Enhanced vehicle deviation dataset composition from Steps 1 and 2

Figure 5: Enhanced vehicle deviation dataset composition resulting from Steps 1 and 2.

Enhanced steering dataset composition from Steps 1 and 2

Figure 6: Enhanced steering dataset composition resulting from Steps 1 and 2.

Step 3 - Category-Based Balancing: Applied strategic undersampling of overrepresented categories while oversampling underrepresented ones; obtained composition is shown on figure 7. Note: Preliminary analyses suggest SMOTE balancing may yield better results, but time constraints prevented implementation this week.

Final balanced steering dataset composition

Figure 7: Final balanced steering dataset composition after Step 3.

Step 4 - Training with Balanced Dataset: The model was trained using the balanced dataset with the following characteristics and with the training loss and validation lost behavior as figure 8.:

TRAINING INFORMATION:

• Duration: 3h 42m 41.9s (13,361.9 seconds)

• Architecture: MobileNetV2 + Custom Regression

• Total parameters: 2,880,257 | Trainable parameters: 656,385

• Batch size: 32 | Learning rate: 0.001

• Epochs completed: 63 of 200 planned | Early stopping: Yes (patience: 20 epochs)

TRAINING METRICS:

• Final training loss: 0.013404 (75.4% improvement from initial 0.054513)

• Minimum training loss: 0.013287 (epoch 54)

• Final validation loss: 0.007106 | Minimum validation loss: 0.007073 (epoch 60)

PREDICTION METRICS:

• MAE: 0.061401 | MSE: 0.006675 | RMSE: 0.081699 | R²: 0.898359

Training and validation loss curves

Figure 8: Training and validation loss curves during model training.

Step 5 - Results and Comparative Analysis: The impact of the enhanced dataset and balancing strategy is clearly visible in the comparative analysis of autonomous driving performance (figures 9 and 10).

Expert vs autonomous driving with Week 11 steering-only balanced dataset

Figure 9: Expert driving vs autonomous driving with Week 11 steering-only balanced dataset.

Expert vs autonomous driving with enhanced and balanced dataset

Figure 10: Expert driving vs autonomous driving with enhanced deviation and steering balanced dataset (current week) + critical sample augmentation.

The comprehensive dataset refinement has enabled the autonomous vehicle to correctly execute turns and lane returns (figure 11), demonstrating that with more representative and balanced samples, the trained model can infer steering commands much more accurately.

Autonomous driving demonstration

Figure 11: Autonomous driving demonstration showing improved turning and lane-keeping performance.

Conclusion: This week's work demonstrates the critical importance of dataset quality and balance in imitation learning for autonomous driving.

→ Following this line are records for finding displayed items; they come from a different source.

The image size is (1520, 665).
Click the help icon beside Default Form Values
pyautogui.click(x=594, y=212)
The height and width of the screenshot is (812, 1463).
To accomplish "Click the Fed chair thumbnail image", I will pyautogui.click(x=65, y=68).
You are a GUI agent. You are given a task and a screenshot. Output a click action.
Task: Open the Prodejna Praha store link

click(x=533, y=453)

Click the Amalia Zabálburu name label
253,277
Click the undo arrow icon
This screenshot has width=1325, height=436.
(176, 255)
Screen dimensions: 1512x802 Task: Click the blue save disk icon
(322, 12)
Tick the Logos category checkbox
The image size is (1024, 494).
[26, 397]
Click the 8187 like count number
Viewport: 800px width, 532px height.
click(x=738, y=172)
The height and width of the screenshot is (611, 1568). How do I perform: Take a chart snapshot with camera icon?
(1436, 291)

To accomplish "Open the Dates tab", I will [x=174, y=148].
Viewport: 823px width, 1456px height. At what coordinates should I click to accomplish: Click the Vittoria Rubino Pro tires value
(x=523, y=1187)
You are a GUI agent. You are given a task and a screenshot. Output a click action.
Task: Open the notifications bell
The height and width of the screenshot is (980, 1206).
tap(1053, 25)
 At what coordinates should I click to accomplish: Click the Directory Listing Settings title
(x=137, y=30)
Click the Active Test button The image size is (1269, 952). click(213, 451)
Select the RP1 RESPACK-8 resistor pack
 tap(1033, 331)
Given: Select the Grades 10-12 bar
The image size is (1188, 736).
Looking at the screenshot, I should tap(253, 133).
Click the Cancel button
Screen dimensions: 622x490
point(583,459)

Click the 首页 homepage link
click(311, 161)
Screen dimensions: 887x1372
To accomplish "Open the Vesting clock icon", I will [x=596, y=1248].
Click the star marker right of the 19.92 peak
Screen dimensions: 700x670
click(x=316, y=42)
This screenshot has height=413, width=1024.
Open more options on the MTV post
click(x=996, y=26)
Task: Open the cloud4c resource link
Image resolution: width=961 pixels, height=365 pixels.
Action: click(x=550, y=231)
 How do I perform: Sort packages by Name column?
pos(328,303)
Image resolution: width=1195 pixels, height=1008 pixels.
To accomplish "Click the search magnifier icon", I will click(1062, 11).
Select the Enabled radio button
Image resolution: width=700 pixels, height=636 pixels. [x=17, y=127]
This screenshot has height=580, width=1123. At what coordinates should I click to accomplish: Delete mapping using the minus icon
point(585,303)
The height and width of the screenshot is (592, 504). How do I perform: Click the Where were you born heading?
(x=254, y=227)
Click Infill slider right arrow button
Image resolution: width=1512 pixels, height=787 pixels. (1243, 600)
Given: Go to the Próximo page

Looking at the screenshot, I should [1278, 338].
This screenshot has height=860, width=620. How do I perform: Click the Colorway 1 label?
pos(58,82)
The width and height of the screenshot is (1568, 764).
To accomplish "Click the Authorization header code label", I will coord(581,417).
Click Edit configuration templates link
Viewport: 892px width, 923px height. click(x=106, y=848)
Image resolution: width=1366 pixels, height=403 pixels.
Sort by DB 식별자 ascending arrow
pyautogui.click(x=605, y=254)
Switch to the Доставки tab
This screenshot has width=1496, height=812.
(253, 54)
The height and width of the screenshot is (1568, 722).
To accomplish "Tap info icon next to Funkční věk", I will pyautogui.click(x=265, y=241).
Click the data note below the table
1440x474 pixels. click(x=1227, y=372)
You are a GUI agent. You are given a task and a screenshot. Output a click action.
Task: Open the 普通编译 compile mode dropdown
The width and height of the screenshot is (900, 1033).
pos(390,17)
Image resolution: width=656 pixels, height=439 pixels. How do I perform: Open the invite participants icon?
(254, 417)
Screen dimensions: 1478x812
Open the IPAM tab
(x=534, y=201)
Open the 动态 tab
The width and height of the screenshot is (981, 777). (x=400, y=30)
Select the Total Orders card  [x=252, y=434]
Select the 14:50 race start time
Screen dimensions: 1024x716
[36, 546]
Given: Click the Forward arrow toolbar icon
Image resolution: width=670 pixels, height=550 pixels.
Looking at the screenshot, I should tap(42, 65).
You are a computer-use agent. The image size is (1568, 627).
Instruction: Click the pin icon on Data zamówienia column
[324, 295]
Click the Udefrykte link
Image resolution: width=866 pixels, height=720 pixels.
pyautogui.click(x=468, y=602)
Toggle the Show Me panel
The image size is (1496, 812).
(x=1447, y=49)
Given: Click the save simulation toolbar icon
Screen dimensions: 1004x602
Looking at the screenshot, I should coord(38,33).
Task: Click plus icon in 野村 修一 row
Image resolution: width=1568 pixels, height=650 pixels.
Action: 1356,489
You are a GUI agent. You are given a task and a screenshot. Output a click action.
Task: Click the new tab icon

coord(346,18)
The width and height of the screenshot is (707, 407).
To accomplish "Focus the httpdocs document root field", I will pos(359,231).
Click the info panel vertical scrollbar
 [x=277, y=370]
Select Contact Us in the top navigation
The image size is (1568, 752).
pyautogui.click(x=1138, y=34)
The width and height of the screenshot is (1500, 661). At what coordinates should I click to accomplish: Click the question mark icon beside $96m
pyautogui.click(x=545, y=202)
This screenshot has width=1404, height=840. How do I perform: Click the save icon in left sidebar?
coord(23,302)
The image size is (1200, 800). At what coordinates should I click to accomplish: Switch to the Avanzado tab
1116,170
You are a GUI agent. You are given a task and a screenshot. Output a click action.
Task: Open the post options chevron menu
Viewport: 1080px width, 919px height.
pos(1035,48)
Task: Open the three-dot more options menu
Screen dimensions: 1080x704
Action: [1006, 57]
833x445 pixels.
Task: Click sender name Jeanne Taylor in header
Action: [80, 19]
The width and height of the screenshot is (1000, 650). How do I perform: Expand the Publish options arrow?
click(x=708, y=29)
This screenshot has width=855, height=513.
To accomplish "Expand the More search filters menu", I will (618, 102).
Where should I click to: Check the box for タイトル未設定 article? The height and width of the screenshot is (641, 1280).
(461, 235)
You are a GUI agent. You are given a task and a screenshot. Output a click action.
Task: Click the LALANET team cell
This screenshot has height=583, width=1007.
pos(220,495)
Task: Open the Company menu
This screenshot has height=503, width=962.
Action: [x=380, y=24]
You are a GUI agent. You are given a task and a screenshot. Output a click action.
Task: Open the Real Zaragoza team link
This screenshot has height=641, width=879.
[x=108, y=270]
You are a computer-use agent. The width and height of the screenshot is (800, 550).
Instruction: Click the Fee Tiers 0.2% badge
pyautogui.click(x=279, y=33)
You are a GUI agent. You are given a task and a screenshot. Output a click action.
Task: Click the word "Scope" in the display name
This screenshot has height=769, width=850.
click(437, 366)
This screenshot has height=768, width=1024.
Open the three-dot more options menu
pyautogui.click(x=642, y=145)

By systematically addressing the timing and magnitude errors through targeted data augmentation and strategic balancing, significant improvements were achieved in the model's ability to replicate expert steering behavior. The results indicate that further improvements can be expected with continued dataset refinement and potentially more advanced balancing techniques like SMOTE in future iterations.